In 1970, we returned to Australia where I became a research and NHMRC fellow at the A.W. Morrow Gastroenterology Department, Royal Prince Alfred Hospital, and a lecturer at University of Sydney. While there, I got my MD degree (University of Queensland) in 1971 and my membership of the Royal Australian College of Physicians, MRCP 1975 (FRACP 1978).
In 1975, we returned to America and I accepted an associate professorship of medicine at the University of Missouri and the Harry S. Truman Memorial Veteran's Hospital. It was here that I did significant clinical medical research using the newly developed flexible optical gastroscope. We demonstrated by gastroscope that aspirin was a major cause of gastric mucosal damage and peptic ulcers in human volunteers and patients.

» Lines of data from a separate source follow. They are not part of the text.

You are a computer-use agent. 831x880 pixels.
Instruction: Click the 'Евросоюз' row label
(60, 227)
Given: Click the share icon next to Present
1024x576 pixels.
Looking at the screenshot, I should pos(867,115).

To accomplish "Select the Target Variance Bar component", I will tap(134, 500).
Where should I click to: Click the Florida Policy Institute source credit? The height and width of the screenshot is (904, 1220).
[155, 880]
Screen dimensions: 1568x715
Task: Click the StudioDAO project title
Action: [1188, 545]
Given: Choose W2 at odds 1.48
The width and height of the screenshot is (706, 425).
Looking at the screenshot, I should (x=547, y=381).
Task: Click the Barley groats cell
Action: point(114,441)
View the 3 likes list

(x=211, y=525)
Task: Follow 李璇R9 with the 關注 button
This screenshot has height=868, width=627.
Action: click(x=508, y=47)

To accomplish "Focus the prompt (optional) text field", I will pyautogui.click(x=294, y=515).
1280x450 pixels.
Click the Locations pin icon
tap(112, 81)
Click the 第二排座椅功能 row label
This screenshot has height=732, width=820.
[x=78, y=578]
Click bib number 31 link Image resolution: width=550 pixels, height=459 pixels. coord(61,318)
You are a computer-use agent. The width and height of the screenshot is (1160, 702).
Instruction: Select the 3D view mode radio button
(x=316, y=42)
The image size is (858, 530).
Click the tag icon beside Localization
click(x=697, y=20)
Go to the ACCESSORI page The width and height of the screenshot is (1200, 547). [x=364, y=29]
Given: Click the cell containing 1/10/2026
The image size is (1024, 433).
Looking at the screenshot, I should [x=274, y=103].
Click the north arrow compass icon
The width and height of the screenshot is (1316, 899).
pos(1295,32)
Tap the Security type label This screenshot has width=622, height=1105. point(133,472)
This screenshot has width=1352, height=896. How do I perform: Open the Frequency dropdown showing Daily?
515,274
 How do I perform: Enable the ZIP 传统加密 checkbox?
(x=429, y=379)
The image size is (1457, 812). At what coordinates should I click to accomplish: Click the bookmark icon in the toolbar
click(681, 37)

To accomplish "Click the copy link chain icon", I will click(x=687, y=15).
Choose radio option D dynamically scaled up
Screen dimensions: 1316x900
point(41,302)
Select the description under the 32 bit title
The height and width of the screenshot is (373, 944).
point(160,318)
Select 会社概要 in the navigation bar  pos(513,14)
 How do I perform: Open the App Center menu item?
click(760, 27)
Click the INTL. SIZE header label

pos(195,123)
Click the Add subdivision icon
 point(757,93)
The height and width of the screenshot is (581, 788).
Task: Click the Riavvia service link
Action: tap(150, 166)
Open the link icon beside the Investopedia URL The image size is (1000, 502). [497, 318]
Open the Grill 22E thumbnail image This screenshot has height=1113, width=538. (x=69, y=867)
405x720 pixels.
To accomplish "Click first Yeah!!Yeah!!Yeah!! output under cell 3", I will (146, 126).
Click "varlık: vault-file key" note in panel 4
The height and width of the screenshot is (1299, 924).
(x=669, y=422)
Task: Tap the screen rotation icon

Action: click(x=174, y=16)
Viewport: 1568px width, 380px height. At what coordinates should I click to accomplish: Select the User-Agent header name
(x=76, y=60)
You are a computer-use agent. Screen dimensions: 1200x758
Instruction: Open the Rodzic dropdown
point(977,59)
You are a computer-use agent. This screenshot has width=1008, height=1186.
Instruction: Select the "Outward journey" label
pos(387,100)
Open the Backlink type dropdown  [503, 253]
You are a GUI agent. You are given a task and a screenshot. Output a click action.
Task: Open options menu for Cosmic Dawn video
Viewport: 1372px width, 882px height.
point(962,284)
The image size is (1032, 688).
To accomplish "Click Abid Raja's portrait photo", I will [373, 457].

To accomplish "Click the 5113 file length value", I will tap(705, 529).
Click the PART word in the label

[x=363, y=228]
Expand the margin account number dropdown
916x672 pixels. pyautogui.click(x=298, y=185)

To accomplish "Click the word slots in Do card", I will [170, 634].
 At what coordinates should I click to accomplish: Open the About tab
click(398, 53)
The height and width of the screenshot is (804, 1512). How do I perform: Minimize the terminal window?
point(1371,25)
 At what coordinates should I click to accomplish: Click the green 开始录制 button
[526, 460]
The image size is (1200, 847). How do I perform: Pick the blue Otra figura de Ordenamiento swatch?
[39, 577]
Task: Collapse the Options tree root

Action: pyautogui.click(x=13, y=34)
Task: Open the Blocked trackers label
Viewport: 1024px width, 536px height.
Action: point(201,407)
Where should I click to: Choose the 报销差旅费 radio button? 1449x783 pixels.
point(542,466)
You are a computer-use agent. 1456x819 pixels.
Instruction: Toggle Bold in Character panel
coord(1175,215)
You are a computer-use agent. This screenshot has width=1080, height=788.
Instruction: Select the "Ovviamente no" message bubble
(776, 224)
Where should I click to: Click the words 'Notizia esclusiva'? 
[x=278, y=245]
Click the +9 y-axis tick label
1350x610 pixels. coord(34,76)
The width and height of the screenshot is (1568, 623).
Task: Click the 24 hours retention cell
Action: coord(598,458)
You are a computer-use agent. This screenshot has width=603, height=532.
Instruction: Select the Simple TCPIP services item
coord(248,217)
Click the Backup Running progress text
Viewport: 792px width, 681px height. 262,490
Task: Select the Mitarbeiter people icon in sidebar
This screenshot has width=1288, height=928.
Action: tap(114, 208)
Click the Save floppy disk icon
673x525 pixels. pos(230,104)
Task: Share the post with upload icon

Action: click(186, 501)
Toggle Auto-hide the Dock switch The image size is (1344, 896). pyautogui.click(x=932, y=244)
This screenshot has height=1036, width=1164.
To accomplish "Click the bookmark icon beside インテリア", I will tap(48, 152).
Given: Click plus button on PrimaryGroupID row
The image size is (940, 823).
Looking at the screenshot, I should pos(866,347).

These studies added to the significant work other Australian gastroenterologists had done on the role of aspirin in causing peptic ulceration and gastrointestinal bleeding, but their work had always been denied by the aspirin/big pharma lobby.
Morton Grossman, chairman & professor of physiology at UCLA — then the most prominent gastric physiologist in the US and world — told me that my work proved to him that gastric damage was indeed a local effect of aspirin and not a systemic effect (as it was in rats). In my MD thesis I showed the mechanism by which aspirin damages gastric mucosa. The stomach is able to digest a big steak with its acid secretion; the gastric mucosa is protected. However, if one ingests aspirin – acetyl salicylic acid – before eating said steak, the gastric mucosa loses its protective barrier and starts to digest itself. My research observed this process with the gastroscope: within an hour after administering two aspirin tablets, we saw visible bleeding in the gastric lining. Over a few hours these developed into erosions - visible breaks in the stomach lining, In patients taking aspirin over longer periods these erosions eventually formed into deeper lesions- aka a peptic ulcer. Our research further showed that if one neutralized the acid in acetyl salicylic acid by giving the aspirin as Alka Seltzer, no gastric damage occurred. Similarly, if we gave the aspirin as an enteric coated aspirin so it is not absorbed in the stomach, little gastric damage occurred. We demonstrated that chronic peptic ulcers in patients who continued taking aspirin daily were healed by drugs inhibiting gastric acid secretion.
When I was in medical school, peptic ulcer was a very common chronic disease; sometimes the only cure was a drastic one - devastating gastric surgery. There were two basic causes of peptic ulcers: the first, a bacterium called Helicobacter pylori, was discovered to cause peptic ulceration mainly in the duodenum just beyond the stomach. The second, where my research was focused, was aspirin, which caused more ulcers in the stomach itself. As a result of my research and that of other GI scientists including Australian Nobel Prize winner Barry Marshall, these two causes were eliminated and so too was chronic peptic ulceration. Few have the satisfaction of seeing the disease they researched eliminated in their lifetime but I had that privilege.
In 1980, I became a professor of medicine at the University of California. We settled in Orange County, a climate and style of living that reminded us of Australia and raised our family of four children and eight grandchildren. Having achieved my major goals in academic medicine, I retired in the first decade of this century and substituted my goal of publishing 100 original manuscripts to bike riding 100km when I turn 100 years of age.